Cycle trails linking Brown sites, the union of archaeology and Lidar mapping, and a short film on Brown were all discussed at a recent seminar.
The Capability Brown Festival project team held a ‘New ways of looking at Brown’ seminar in early November. It gathered nearly 40 site owners, representatives, academics, researchers, national heritage and trust representatives, and more.
Oliver Cox, Knowledge Exchange Fellow at the University of Oxford, presented an idea to cycle between Capability Brown sites as a way to explore multiple sites. He pitched the idea as the new horseback, a way to use sport as a learning experience about landscape while interacting with the landscape. The idea gathered a lot of positive comment, and is being explored as part of Phase 2 of the Capability Brown Festival.
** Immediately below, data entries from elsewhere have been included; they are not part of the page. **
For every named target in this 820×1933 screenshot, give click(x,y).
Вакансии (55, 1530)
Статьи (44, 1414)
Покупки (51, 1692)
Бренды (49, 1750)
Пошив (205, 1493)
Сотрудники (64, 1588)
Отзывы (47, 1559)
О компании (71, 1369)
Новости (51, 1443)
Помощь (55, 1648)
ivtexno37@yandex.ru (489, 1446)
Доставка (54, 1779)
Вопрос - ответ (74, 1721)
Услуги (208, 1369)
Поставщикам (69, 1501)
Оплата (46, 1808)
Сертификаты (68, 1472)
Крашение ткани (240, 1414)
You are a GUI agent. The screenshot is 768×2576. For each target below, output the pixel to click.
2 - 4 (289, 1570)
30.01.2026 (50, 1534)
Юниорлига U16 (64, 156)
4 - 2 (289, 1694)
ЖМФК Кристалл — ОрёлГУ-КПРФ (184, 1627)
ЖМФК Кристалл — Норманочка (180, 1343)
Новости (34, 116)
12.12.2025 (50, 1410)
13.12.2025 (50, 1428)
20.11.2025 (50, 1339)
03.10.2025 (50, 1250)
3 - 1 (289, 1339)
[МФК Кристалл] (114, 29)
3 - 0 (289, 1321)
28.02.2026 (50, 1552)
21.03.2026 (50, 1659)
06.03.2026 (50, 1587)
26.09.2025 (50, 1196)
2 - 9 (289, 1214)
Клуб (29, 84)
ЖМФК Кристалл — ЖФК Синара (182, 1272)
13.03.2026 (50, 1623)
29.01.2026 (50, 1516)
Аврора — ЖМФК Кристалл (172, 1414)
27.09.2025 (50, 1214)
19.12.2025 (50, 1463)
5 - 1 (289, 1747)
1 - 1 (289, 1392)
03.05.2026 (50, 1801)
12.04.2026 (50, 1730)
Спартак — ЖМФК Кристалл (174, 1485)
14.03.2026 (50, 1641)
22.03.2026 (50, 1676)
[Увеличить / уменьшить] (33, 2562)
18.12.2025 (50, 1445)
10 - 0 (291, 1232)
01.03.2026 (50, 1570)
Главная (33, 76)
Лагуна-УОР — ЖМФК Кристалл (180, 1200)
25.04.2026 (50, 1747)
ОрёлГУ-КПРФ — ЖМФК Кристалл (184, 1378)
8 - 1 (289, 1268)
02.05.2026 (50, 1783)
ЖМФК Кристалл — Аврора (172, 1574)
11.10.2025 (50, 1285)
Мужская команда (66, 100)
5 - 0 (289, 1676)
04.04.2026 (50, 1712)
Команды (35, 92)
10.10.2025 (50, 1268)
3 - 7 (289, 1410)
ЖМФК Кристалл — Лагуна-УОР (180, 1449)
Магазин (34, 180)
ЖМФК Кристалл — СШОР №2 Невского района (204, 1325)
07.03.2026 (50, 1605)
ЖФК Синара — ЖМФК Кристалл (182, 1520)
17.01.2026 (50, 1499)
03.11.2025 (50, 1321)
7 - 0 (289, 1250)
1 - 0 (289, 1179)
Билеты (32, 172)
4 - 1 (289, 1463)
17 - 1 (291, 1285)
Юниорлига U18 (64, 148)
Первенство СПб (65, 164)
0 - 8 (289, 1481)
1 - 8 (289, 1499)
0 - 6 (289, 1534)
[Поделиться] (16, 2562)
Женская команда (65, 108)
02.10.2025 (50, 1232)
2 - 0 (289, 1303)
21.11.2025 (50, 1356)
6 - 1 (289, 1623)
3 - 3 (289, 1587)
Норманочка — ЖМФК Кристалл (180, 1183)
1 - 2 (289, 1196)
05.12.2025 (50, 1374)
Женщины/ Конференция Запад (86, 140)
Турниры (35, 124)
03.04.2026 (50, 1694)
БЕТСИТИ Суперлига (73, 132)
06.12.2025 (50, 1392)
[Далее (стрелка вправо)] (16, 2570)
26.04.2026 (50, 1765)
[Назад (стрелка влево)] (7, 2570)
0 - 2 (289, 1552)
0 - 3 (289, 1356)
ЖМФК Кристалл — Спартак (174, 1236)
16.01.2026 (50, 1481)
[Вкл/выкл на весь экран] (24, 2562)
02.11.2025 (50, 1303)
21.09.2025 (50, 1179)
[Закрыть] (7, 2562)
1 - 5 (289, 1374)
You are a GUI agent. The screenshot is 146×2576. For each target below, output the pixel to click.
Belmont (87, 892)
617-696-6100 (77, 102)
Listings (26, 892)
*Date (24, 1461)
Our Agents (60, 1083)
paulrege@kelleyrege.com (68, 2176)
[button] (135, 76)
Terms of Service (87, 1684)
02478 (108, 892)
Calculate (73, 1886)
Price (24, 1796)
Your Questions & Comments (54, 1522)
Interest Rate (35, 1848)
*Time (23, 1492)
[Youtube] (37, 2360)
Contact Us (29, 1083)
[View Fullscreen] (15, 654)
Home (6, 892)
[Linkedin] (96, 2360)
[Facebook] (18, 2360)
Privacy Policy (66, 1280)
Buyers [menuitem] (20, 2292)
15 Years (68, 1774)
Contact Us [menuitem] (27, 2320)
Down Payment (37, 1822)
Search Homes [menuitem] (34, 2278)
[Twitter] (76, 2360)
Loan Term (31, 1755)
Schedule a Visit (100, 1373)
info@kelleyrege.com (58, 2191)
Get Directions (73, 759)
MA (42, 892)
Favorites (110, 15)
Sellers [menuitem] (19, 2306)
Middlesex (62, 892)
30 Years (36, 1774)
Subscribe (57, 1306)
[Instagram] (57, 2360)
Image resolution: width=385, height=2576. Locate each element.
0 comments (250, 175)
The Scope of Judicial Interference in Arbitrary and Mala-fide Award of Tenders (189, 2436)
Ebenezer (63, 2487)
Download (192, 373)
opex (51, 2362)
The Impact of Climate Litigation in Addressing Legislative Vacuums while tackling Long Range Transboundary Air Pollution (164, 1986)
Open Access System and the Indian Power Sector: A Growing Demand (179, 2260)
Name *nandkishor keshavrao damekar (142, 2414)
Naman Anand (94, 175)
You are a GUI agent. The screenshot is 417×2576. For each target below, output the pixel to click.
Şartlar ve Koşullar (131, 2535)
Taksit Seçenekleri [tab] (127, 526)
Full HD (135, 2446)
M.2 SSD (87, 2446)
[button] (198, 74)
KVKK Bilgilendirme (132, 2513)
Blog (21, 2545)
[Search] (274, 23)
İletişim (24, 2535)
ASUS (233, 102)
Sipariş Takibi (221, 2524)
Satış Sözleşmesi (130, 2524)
A stand-out presentation from Tom Dommett, of Petworth House and Trust, explained a project running at the site to uncover what Brown did to the landscape, and how he did it. Petworth is currently linking lidar map information with an archaeological dig to track Brown’s work, and establish how the landscape has evolved over time. Lidar technology (a remote sensing technology that measures distance by illuminating a target with a laser and analyzing the reflected light) has been used to create a 3D model of the park, while the excavations are used to gain an idea of how the site would have been originally. The project uses technology, geology and archaeology to uncover history.
Also presented was Stowe’s short film, detailing ‘What would Capability Brown do today?’ The film was developed and shot over a week, through a creative partnership with 9 young people. The film aims to raise awareness of Stowe, which is a manmade landscape. The project was one of six audience development pilots carried out across the UK earlier this year. You can watch the ‘What would you do if you were Capabilty Brown today?’ video on YouTube.
The day was broken into 13 talks in three sections, with Q + As at the end of each section. Other talks included work on geocaching, interpretation of landscape through art, working with artists, volunteer researchers, and volunteer involvement with open days.